## Excerpted passage
****
Harvey (Mar 24 2009)


log in

Advanced search

Message boards : Technical News : Harvey (Mar 24 2009)

Author Message
Profile Matt Lebofsky
Volunteer moderator
Project administrator
Project developer
Project scientist
Avatar
Send message
Joined: 1 Mar 99
Posts: 1389
Credit: 74,079
RAC: 0
United States
Message 878890 - Posted: 24 Mar 2009, 20:27:33 UTC

The good news is that our regular Tuesday maintenance outage today chugged along quickly, and without incident. The not-so-great news is that we are still fighting with thumper to get it running properly again.

Jeff, Eric, and I whipped up a cookbook yesterday of the 7 or 8 steps to get thumper's root drive mirrored. As of this morning we had only one working drive with root/boot on it, but it's the spare drive sitting in the /dev/sda slot. According to the BIOS, the root/boot drives have to be in slots #0 and #1, but thanks to non-linear disk controller labels on the backplane these drives show up in linux-land as /dev/sdy and /dev/sdac. Of course, you can only install grub on /dev/sd[a-d] which means lots of disk swapping and rebooting and resyncing.

However, we're still on step #2 right now, and it won't finish until later tonight. The three of us were huddled over thumper for almost three hours - a frustrating period of time starting with us rebooting thumper "just to make sure everything is working" and then it wouldn't mount the root drive because of underlying issues with the metadevice. This was all mysterious, and after poking this and that it got worse - we could only boot in recovery mode off of DVD, and we had to hack partition tables and change disk identifiers before we could see root again. That's where it's at now: we're syncing the one working drive with a new spare, a process that we thought would take less than an hour but will take five, apparently.
****
## Data block
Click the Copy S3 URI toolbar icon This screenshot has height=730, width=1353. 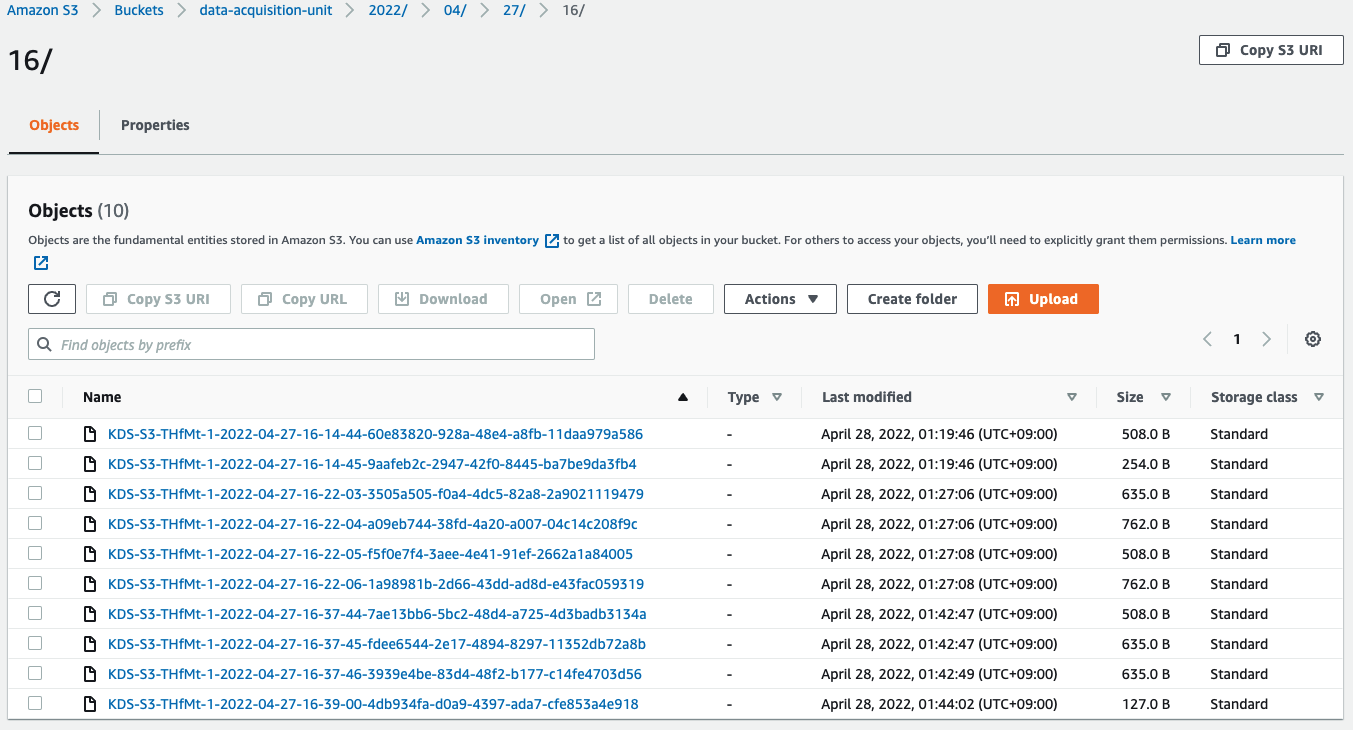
****
## Assigned task
Give every device path beginning with "/dev/" that appears in the technical news post about thumper, in the order the post mentions them.

## Expected answer
/dev/sda
/dev/sdy
/dev/sdac
/dev/sd[a-d]